*What you need to do:* Below are records; please give the number of their lines that contain the string "next", and only that number.

*Input:*
===============

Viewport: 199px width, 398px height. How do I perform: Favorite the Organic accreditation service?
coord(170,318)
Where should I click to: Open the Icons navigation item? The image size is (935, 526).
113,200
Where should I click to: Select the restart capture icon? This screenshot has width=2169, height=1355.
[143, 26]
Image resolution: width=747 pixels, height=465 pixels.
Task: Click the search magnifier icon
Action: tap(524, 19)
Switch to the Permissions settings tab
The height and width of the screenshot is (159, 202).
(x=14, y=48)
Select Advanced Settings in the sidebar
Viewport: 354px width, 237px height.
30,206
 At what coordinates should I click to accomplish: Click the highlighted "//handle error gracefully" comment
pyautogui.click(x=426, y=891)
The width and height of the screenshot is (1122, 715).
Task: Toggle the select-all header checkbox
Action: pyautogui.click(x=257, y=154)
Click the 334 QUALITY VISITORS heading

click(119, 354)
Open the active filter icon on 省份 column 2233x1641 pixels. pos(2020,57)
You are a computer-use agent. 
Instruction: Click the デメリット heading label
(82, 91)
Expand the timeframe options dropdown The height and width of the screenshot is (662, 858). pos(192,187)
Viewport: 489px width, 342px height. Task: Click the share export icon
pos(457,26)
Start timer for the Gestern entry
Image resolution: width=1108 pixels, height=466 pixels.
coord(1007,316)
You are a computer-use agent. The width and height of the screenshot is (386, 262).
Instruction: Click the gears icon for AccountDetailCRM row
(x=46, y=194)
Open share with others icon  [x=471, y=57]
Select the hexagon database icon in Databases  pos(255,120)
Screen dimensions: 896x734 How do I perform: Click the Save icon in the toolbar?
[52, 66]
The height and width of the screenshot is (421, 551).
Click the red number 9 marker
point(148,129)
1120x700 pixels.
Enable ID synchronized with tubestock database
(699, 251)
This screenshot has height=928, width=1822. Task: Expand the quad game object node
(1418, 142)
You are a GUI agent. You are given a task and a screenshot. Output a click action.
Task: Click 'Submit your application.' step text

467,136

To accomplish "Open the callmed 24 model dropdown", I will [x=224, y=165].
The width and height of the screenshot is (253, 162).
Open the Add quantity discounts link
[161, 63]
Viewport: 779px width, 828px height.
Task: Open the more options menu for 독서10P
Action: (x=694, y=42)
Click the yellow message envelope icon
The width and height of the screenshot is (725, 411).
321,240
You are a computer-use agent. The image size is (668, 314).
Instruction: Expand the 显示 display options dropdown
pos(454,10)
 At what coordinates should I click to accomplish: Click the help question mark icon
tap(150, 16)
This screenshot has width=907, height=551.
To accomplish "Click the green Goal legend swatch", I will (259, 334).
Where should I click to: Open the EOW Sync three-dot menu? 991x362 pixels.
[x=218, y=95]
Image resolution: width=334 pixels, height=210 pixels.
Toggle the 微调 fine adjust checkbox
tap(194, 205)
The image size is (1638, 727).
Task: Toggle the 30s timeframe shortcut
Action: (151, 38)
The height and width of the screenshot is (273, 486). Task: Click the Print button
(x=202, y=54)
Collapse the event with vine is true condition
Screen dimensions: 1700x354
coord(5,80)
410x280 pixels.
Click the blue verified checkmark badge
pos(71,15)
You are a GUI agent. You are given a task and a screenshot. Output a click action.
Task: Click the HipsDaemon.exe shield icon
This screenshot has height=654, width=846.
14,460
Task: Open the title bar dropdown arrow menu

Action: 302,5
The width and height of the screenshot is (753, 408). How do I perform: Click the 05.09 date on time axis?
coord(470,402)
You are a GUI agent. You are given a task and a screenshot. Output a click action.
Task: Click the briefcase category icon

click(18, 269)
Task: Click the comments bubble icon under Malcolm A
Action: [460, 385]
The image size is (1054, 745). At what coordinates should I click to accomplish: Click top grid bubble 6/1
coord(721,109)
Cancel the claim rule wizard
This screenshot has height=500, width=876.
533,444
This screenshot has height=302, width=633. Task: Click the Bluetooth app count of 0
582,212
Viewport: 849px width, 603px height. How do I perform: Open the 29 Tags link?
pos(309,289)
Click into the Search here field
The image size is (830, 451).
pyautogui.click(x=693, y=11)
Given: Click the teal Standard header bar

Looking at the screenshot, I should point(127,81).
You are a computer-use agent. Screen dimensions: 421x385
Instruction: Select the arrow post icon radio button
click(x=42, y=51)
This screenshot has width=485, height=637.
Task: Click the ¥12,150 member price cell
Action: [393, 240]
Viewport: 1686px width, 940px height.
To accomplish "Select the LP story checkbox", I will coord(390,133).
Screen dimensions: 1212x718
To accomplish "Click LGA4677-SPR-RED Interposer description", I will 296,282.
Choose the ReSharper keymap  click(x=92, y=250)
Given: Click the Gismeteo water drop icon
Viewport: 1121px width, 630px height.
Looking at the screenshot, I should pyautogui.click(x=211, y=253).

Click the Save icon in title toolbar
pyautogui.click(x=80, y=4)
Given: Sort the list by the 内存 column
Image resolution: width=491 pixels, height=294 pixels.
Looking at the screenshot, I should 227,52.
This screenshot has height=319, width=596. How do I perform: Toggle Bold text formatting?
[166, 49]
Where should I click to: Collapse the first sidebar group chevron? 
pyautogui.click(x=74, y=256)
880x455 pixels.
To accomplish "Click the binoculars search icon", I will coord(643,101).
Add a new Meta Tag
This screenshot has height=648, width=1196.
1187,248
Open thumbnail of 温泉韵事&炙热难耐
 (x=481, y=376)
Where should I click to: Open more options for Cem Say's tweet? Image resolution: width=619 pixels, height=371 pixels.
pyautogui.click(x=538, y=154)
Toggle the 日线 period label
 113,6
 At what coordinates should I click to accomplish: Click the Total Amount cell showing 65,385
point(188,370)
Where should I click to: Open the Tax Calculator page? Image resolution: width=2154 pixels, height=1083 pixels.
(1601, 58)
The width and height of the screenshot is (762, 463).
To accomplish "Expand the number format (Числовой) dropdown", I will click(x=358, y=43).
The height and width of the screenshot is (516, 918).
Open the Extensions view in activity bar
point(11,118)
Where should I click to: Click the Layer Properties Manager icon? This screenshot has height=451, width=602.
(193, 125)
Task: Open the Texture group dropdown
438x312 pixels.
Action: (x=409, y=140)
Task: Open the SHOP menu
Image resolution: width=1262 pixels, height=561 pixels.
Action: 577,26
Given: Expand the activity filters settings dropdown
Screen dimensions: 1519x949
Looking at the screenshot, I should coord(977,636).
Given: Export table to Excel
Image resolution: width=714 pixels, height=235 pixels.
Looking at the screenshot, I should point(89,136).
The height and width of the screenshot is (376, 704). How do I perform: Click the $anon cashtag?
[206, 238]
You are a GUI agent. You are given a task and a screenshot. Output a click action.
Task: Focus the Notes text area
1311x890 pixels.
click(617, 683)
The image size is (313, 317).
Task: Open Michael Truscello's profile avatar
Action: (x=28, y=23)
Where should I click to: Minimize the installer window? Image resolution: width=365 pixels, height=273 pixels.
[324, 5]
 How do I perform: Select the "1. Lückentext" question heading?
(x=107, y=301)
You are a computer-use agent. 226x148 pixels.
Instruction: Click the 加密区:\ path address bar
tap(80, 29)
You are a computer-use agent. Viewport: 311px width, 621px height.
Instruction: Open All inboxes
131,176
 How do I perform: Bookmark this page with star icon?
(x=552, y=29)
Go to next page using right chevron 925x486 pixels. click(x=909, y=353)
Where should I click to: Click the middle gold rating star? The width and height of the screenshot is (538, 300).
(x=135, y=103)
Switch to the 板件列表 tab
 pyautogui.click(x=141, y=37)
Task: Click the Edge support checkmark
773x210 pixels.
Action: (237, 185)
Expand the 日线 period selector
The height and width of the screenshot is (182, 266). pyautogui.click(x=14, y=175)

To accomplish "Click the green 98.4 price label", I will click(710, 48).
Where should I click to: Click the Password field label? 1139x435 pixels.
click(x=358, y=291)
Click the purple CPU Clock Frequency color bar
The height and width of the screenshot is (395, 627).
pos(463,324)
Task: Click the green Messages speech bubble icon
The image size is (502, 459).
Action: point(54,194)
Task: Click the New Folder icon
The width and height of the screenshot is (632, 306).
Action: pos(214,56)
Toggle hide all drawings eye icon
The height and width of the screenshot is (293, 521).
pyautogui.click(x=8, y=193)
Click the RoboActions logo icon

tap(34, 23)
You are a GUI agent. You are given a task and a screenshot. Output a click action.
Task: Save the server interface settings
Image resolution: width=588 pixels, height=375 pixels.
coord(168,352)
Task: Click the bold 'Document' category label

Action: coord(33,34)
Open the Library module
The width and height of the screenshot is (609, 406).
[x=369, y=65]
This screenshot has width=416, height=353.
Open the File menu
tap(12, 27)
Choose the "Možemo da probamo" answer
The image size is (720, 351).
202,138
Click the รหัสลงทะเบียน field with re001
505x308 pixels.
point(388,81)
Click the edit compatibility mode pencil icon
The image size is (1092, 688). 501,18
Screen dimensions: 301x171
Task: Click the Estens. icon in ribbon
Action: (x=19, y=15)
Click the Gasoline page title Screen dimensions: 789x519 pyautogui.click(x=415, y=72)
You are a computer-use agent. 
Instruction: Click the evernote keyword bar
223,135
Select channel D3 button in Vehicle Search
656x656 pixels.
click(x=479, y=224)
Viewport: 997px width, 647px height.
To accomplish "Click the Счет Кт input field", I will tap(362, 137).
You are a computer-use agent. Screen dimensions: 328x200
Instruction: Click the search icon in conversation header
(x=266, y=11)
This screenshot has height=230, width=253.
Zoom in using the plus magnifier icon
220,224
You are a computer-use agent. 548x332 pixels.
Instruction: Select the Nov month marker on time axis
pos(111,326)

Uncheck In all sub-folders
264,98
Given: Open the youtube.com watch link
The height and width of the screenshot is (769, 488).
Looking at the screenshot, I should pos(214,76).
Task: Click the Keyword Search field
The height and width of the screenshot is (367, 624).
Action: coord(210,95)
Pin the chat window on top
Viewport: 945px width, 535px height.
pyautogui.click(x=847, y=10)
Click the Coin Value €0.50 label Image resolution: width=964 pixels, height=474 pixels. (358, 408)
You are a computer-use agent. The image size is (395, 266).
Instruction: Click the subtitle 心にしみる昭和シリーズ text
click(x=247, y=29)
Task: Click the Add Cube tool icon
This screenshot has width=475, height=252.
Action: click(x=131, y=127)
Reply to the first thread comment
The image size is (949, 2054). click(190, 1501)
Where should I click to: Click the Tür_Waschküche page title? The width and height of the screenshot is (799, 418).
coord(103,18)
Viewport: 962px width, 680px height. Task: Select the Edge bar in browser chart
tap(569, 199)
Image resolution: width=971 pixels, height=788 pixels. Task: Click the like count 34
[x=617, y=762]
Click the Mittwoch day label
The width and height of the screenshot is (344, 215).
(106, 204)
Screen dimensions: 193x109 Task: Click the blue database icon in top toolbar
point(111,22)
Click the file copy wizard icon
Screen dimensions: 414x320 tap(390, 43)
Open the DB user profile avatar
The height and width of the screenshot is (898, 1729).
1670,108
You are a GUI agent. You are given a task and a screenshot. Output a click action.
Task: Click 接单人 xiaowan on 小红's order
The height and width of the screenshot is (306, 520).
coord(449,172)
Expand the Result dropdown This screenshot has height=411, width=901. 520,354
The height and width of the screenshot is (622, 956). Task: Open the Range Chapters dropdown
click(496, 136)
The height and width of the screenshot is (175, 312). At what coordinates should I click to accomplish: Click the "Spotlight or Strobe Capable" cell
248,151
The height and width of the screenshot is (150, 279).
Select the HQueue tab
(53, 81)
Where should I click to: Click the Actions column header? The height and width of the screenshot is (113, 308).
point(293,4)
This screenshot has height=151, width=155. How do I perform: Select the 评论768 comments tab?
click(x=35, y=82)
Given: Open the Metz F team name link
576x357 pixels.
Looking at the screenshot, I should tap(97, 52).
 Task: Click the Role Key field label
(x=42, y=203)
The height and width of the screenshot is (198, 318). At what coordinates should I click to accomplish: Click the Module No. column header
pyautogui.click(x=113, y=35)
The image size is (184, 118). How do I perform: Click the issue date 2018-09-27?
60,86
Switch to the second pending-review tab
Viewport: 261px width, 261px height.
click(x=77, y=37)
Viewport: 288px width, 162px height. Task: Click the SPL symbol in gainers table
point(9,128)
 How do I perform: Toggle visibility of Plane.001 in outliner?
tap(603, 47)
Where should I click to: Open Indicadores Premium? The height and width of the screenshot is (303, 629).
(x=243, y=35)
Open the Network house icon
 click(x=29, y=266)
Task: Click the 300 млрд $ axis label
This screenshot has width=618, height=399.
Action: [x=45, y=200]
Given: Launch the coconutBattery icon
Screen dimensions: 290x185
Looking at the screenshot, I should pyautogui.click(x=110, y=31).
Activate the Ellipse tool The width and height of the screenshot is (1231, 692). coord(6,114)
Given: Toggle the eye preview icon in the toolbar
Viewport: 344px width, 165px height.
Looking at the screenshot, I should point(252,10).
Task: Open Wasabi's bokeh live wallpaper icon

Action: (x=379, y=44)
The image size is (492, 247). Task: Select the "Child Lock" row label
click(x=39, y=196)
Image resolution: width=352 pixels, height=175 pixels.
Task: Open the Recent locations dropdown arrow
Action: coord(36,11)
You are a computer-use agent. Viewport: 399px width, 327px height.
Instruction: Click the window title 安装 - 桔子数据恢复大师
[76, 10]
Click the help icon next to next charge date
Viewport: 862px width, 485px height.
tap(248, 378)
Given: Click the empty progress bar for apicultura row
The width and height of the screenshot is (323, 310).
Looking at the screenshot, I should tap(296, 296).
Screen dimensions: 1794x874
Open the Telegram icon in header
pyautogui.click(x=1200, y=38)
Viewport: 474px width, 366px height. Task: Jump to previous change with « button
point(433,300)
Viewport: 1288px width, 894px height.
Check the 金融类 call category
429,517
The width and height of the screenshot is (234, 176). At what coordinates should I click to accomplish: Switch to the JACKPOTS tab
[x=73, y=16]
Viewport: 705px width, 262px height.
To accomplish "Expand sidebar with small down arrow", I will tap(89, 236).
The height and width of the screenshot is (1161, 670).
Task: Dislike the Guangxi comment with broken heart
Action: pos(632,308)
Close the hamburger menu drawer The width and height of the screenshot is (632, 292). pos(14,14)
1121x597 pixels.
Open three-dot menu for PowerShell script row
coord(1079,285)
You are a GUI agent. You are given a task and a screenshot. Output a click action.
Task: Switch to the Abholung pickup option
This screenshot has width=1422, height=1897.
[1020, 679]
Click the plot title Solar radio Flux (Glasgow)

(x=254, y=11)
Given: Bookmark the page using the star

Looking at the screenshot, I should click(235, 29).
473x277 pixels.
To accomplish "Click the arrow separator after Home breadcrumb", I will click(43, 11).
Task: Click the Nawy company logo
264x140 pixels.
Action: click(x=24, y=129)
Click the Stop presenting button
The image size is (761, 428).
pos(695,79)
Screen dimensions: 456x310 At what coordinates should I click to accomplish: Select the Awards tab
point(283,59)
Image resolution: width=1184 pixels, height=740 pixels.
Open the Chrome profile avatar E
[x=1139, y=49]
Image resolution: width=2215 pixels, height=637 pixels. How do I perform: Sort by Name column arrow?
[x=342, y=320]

===============

*Final answer:* 2